Черный слон вдруг напал на белого коня, разумеется, не имевшего седока, но вынужден был отступить после чудесного хода пешки. Денис преследовал и даже приоткрыл правый фланг, приготовляя путь для ферзя, и выдвинул эту самую сильную фигуру. Лодочник защищался. Он опять налил замечательной инжирной, однако закусить забывал: размышляя, он держал над полем сражения вилку с кружком колбасы, словно то был военный штандарт.
Мысли любителя белых разбегались при виде стольких возможностей, суливших , впрочем, немногое: там – пешку, а там… минутку… да, и тут лишь пешку. В памяти неожиданно всплыло высказывание философа, в прошлом известного: «Единственная возможность мыслится как необходимость, но в действительности не становится таковой». Вздохнув, Денис выиграл пешку.
– Мама!.. – прозвучал жалобный голос. Игроки вздрогнули и переглянулись. То вскрикнул во сне гость лодочника, словно звал на помощь или, быть может, откликнулся на призыв помочь.
Они разменяли фигуры. Теперь Денис играл осторожнее. Положение черных казалось прочным, они и готовили несомненную атаку, открыв путь ладье – или, как говорят в пригородах, «туре». Это был излюбленный маневр Федора, всегда управлявшийся с ладьей как-то особенно удачно и с видимым удовольствием.

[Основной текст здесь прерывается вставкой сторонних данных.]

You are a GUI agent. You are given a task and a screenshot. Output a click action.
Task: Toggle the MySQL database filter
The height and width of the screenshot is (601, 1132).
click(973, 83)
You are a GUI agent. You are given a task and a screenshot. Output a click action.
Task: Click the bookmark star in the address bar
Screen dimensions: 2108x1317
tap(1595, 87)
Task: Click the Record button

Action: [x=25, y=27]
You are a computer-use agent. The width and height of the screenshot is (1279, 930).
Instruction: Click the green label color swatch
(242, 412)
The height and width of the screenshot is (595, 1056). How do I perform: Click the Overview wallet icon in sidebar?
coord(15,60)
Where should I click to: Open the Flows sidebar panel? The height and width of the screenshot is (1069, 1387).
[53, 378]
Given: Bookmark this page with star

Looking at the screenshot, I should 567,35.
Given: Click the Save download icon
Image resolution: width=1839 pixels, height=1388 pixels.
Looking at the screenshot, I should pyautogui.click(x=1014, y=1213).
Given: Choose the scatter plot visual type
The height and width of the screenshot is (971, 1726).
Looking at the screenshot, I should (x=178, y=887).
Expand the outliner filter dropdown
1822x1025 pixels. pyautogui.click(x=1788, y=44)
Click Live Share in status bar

Увлекшись происшествиями на левом фланге, Денис вдруг увидел и испугался: готовившийся к удару черный слон – в просторечии офицер – занял диагональ, на которой стояли белый король и зачем-то прикрывавшая его королева.
Острая боль пронзила сердце Дениса. Он прижал руку к левой половине груди и даже наклонился вперед: ему никак не удавалось вздохнуть. Возможностей защитить ее не предвиделось.
То был откровенный зевок. Теперь наливал инжирной Денис, звеня горлышком бутылки о стопку, даже промахиваясь и роняя драгоценные капли на клеенку. Лодочник не высказывал удовлетворения; он, вероятно, был огорчен невнимательностью противника, смазавшего интересную партию.
Конечно, иной мастер счел бы такую игру смешной, неумелой. Касабланка плюнул бы и ушел, Алехин перестал бы подавать руку. Другое увидел бы Лужин, понимая, конечно, что дело не только в окончательном целом, но и в части того, во фрагменте, подчас более значительном, чем безупречная победа.
Федор снял ферзя неохотно, избегая смотреть на приятеля: на щеках Дениса разыгрался жаркий румянец, да и по лбу шли красные пятна. Он имел, разумеется, шансы если не одолеть, то подстроить ничью. Белые кони опустошили тыл черных, и уже одна ладья стояла в стороне от доски. Но то был последний всплеск мужества. Почти безучастно он наблюдал, как черная ладья устремилась к его королю, и зачем-то выдвинул его навстречу.
Над полем сражения повисла рука лодочника.
Лампочка вдруг мигнула и совершенно потухла. Темнота усилила тишину: свист пурги и шелест сухого снега приглушили бормотание спящего. Жестоко выбранив электростанцию, Федор разыскивал на полке керосиновую лампу.
– У тебя есть спички?
Денис не отозвался. Он вспомнил, что не прочитал записку, принесенную Пуделем, но подумал, что уже знает, о чем там речь.
Это мало походило на педантичного Митрофанова. Конечно же, он протянул коробку Федору и теперь осторожно расправлял извлеченный из кармана листок, ожидая света.